Ravitsky Tur-Paz believes that efforts by the current government to push through rigid religious laws on personal status issues only alienates traditional and secular Jews and drives them farther apart from Judaism. “Belief, and a bond to culture, tradition, and history cannot be achieved by compulsion, but only through love,” she has written.
Her words echoed comments I heard Prof. Gavison make at a program on “Judaism and Women’s Equality” in Israel in 2013. Asserting that no social or legal changes regarding women’s rights in Israel are possible unless religious leaders endorse (or at least not oppose) them, she made the case that social pressure from the outside can prod rabbinic authorities to make internal accommodations to halacha (Jewish law).
“Halacha is the creation of the tradition,” she explained. “The only way to change halacha is through the social process, and the legal, from within halacha,” when religious leaders see that society cannot live with the status quo.
“It’s a fascinating internal struggle that takes place within halacha,” she added. “We must facilitate, not coerce.

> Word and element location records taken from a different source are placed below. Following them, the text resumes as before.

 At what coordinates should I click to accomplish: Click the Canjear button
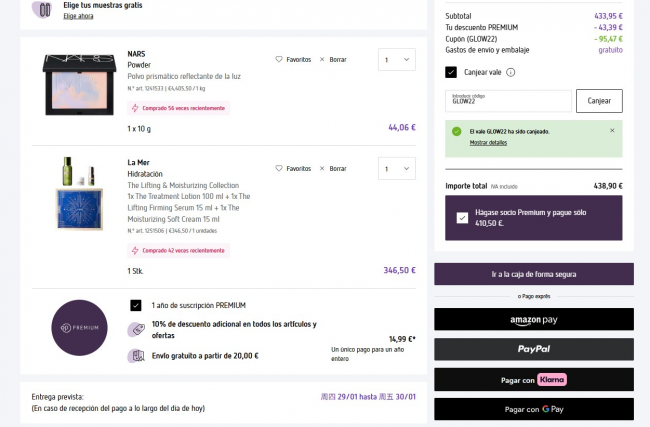click(x=599, y=101)
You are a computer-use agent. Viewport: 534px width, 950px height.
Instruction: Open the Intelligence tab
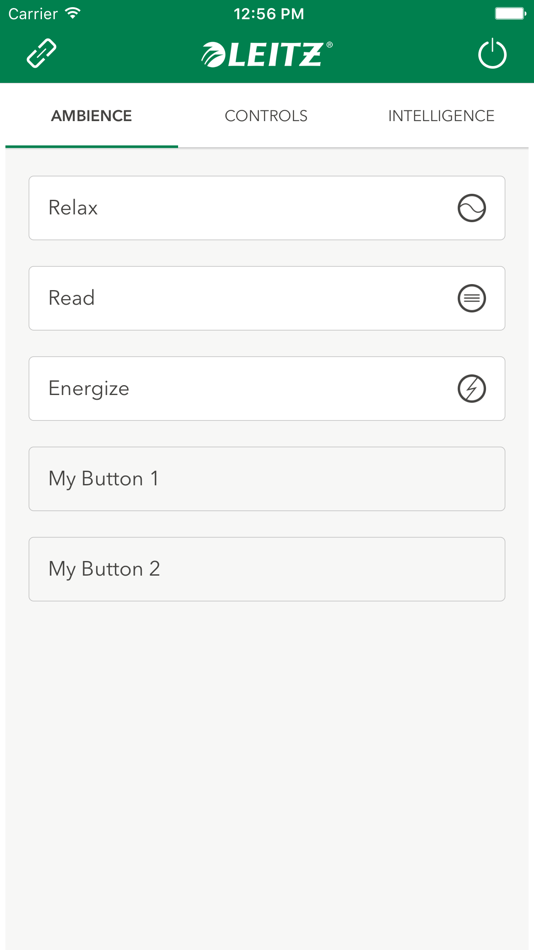(x=441, y=116)
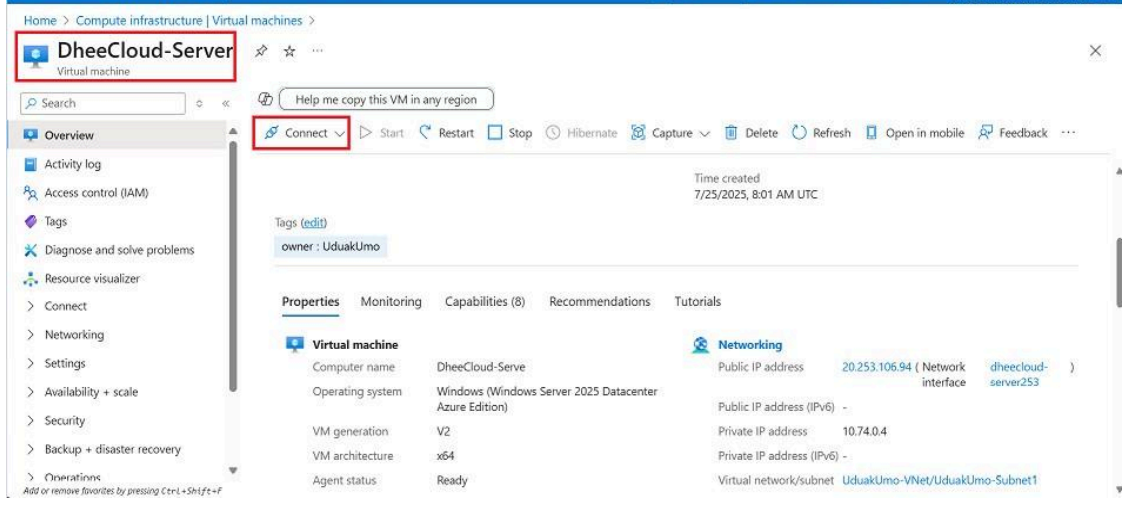Collapse the left sidebar menu
This screenshot has height=505, width=1131.
coord(225,103)
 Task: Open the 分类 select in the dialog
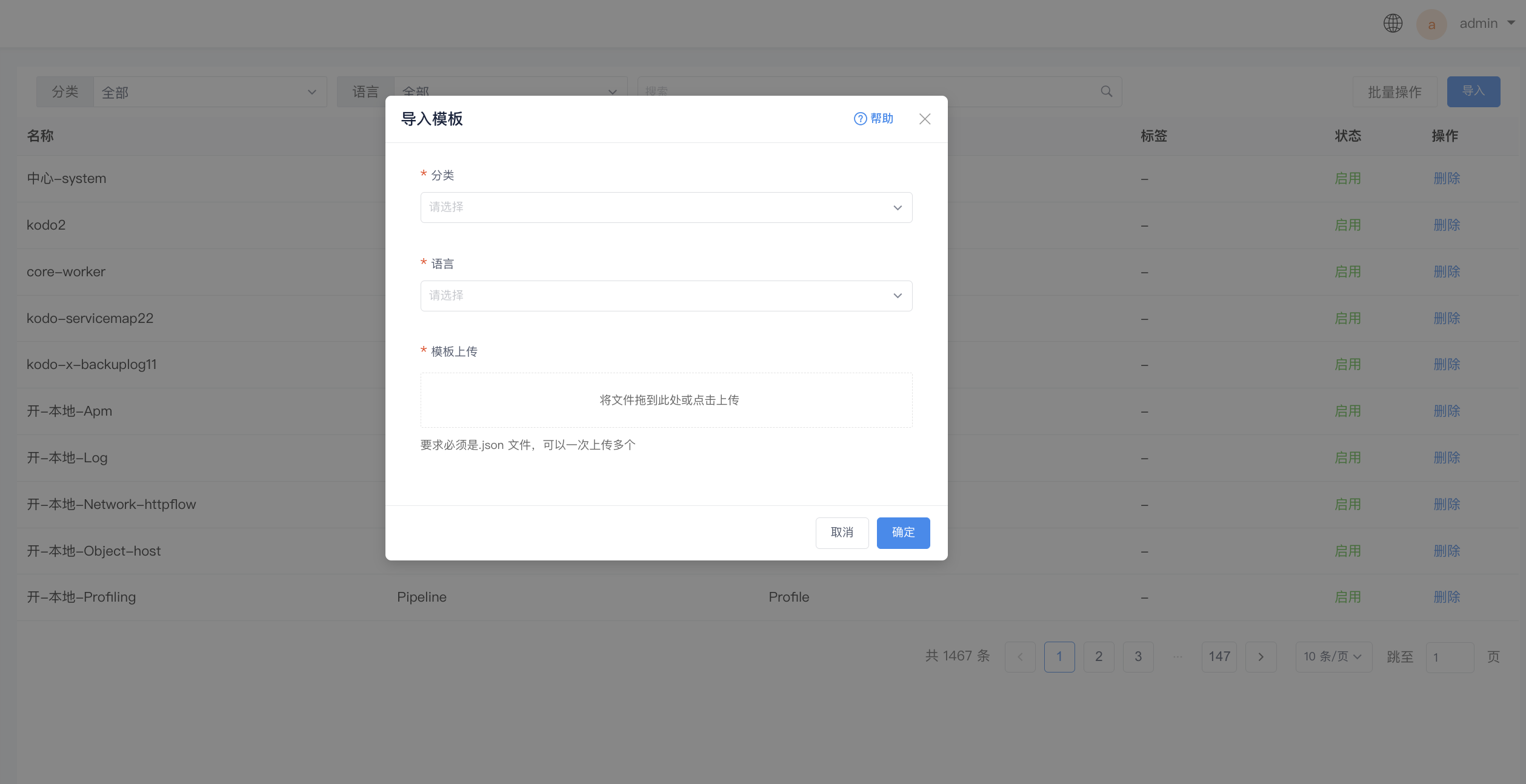point(666,207)
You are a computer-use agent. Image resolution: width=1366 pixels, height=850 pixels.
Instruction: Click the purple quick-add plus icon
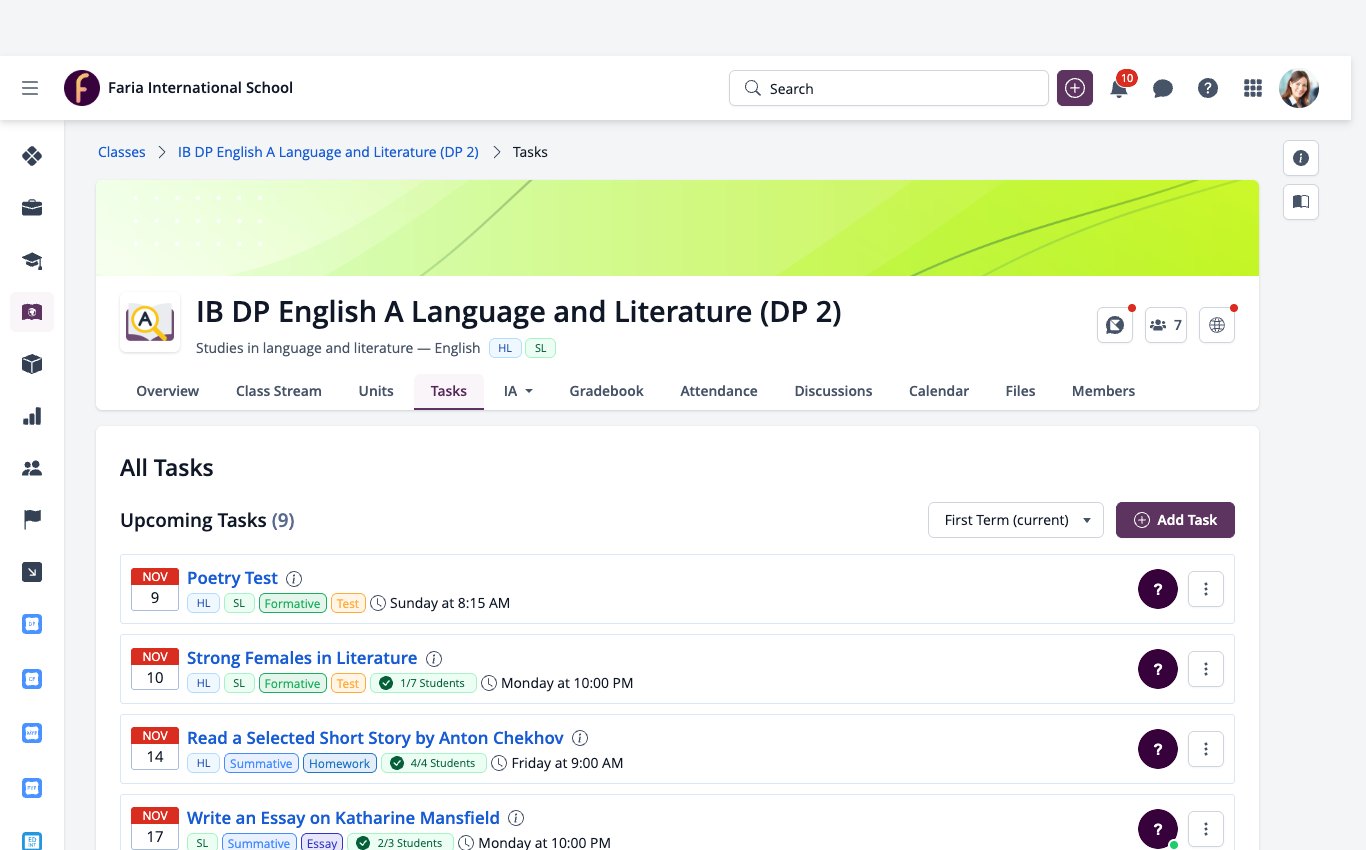1075,88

And we must be patient”.
Needless to say, there is precious little patience today among those coalition legislators who would compel the majority of Israeli society to adhere to the most stringent application of religious laws. And the notion of opposing leaders debating – based on mutual trust and concern for consensus – on a range of vital political and religious issues is, sad to say, beyond the realm of imagination.
“There is no one carrying the cause today,” observed Steven Bayme, a former executive of AJC, which published a series of articles on the Gavison-Medan Covenant about 15 years ago. “Had there been more desire to cooperate at that time,” he mused, “it might have been a great corrective.”
Note: Several passages describing the Gavison-Medan Covenant appeared in a Jewish Week “Appreciation” I wrote of Prof. Gavison after her death in August 2020.
I never heard of this covenant. Fascinating and sad that the opportunity was lost. Is it possible to take a step back to that time before moving ahead?